→ **Task prompt**: Write down exactly what lies from the line containing "Task: Open コンテンツの自由な組み合わせ item" to the end of the records, inclusive, and omit the pictures.

BEGIN Source records

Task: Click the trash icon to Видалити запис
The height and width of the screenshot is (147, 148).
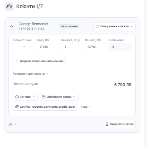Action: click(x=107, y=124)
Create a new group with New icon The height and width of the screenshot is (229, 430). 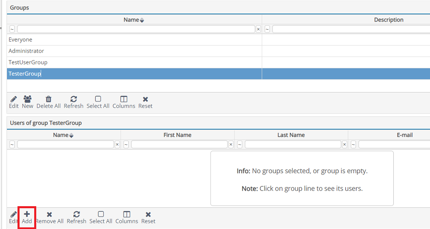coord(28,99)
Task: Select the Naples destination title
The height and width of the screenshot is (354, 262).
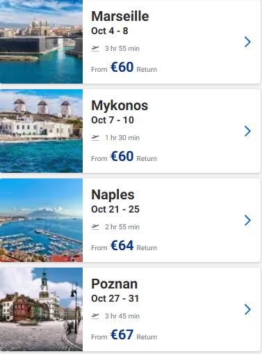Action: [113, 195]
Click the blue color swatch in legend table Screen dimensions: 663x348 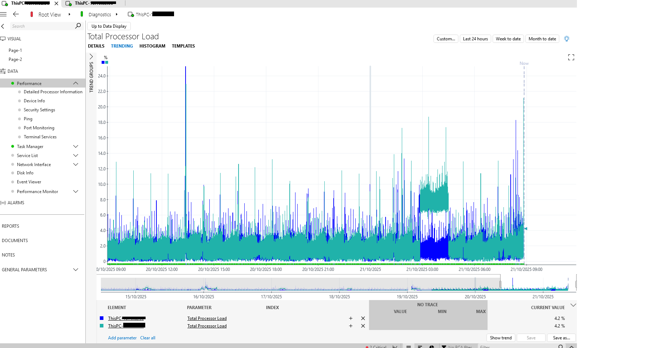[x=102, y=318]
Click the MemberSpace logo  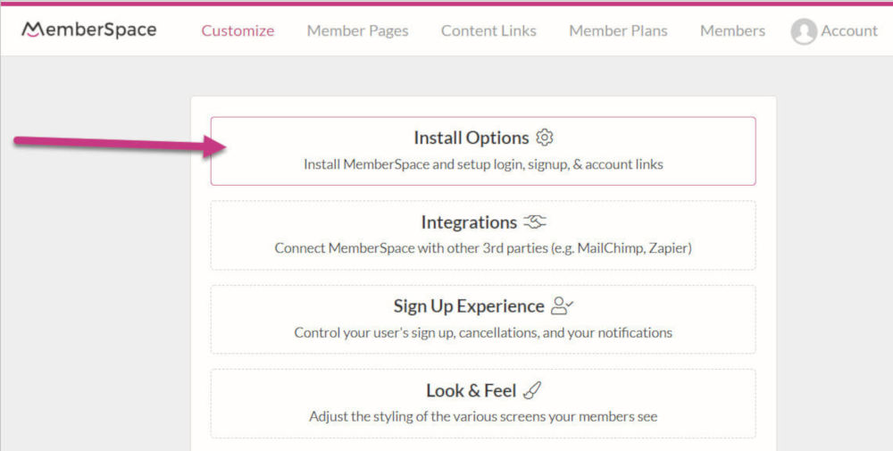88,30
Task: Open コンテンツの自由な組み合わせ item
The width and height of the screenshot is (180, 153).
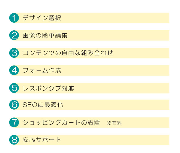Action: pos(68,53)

END Source records

→ **Exercise answer**:
Task: Open コンテンツの自由な組み合わせ item
The width and height of the screenshot is (180, 153).
Action: pos(68,53)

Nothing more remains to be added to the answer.